━━━━━ Dataset

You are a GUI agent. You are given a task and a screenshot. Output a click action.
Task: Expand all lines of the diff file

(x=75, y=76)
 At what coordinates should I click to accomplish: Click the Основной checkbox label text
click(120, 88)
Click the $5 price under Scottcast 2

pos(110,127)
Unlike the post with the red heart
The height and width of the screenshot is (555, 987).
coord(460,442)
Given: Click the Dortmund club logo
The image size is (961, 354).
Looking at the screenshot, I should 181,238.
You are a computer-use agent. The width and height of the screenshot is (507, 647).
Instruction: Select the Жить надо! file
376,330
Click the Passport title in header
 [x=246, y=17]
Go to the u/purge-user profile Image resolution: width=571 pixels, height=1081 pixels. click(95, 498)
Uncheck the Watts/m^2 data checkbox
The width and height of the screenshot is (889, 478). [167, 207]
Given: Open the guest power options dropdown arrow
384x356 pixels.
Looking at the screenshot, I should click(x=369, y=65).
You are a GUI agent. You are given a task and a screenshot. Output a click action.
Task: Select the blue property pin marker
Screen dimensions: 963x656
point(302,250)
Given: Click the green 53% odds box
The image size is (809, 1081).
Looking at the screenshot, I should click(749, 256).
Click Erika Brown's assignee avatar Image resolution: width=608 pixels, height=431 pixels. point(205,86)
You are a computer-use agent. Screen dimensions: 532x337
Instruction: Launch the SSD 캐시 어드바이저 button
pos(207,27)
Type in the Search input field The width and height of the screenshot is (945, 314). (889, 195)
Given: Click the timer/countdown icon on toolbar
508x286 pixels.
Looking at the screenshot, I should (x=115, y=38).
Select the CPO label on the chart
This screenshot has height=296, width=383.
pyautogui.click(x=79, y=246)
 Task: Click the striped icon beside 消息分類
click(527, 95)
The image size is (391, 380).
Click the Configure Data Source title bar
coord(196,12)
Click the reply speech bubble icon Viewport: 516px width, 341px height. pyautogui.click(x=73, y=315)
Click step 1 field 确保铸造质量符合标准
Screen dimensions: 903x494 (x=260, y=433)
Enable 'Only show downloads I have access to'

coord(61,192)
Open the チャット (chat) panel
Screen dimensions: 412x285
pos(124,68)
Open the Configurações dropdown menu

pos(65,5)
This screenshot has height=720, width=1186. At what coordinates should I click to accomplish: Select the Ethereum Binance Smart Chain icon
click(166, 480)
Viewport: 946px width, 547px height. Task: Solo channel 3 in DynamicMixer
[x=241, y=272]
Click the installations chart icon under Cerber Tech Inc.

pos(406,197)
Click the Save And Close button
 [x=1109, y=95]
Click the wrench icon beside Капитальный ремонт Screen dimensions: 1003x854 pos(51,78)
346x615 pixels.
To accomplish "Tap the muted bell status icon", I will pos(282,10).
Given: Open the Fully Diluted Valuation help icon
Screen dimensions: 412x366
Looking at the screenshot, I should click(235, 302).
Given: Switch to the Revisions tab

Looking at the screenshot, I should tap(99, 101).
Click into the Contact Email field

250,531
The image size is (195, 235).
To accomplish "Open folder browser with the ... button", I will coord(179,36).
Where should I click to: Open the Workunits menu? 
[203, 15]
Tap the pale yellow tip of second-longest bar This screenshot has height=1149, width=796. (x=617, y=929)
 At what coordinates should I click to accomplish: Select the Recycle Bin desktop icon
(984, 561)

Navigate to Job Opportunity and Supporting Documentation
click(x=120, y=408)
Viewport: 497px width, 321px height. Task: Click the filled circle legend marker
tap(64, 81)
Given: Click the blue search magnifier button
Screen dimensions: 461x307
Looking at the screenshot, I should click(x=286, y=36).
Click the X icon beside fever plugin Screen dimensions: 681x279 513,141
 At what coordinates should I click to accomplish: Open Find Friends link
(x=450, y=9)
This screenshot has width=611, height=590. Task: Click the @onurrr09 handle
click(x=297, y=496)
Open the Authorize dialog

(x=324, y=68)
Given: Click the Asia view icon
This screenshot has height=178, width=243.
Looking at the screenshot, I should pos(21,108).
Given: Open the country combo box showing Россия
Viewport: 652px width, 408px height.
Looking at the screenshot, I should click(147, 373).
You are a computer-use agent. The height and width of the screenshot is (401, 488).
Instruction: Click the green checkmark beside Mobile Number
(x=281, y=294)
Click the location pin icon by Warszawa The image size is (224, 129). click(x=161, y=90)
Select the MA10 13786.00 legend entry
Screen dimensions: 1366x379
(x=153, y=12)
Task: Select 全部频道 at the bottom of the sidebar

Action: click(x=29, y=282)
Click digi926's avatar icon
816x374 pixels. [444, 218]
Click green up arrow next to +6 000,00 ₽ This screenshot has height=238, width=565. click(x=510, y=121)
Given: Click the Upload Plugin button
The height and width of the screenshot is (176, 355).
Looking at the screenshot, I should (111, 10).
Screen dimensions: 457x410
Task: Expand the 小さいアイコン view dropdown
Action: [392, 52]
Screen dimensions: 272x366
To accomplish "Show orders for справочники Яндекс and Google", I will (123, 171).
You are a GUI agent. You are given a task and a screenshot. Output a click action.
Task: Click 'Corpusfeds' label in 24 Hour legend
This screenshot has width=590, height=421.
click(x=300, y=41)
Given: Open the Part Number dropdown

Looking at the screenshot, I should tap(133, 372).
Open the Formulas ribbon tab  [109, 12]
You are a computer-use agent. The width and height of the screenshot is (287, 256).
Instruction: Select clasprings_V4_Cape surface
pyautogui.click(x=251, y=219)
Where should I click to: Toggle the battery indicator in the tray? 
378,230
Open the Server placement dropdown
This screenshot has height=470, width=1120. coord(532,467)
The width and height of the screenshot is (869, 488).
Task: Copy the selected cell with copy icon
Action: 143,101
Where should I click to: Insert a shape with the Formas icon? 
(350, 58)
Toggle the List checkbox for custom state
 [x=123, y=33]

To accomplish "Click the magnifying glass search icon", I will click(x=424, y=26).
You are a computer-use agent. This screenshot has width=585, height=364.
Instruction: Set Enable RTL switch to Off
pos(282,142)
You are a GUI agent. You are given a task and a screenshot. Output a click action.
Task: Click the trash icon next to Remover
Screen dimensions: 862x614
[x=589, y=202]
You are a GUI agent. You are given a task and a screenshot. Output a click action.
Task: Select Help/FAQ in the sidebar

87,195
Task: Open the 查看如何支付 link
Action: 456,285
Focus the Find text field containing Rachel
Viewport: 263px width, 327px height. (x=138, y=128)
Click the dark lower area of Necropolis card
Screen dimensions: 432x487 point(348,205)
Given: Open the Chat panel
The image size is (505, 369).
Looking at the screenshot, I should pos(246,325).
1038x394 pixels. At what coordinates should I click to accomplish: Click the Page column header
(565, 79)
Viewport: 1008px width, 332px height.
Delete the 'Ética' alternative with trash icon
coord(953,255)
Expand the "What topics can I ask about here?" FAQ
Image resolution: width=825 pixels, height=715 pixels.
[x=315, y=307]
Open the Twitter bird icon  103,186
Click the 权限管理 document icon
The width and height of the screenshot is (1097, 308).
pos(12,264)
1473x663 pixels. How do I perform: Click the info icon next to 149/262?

━━━━━━━━━━

(Directions)
If a line above holds the string "blue", copy it out.

(Solution to the problem)
Task: Select the blue property pin marker
Given: Click the blue search magnifier button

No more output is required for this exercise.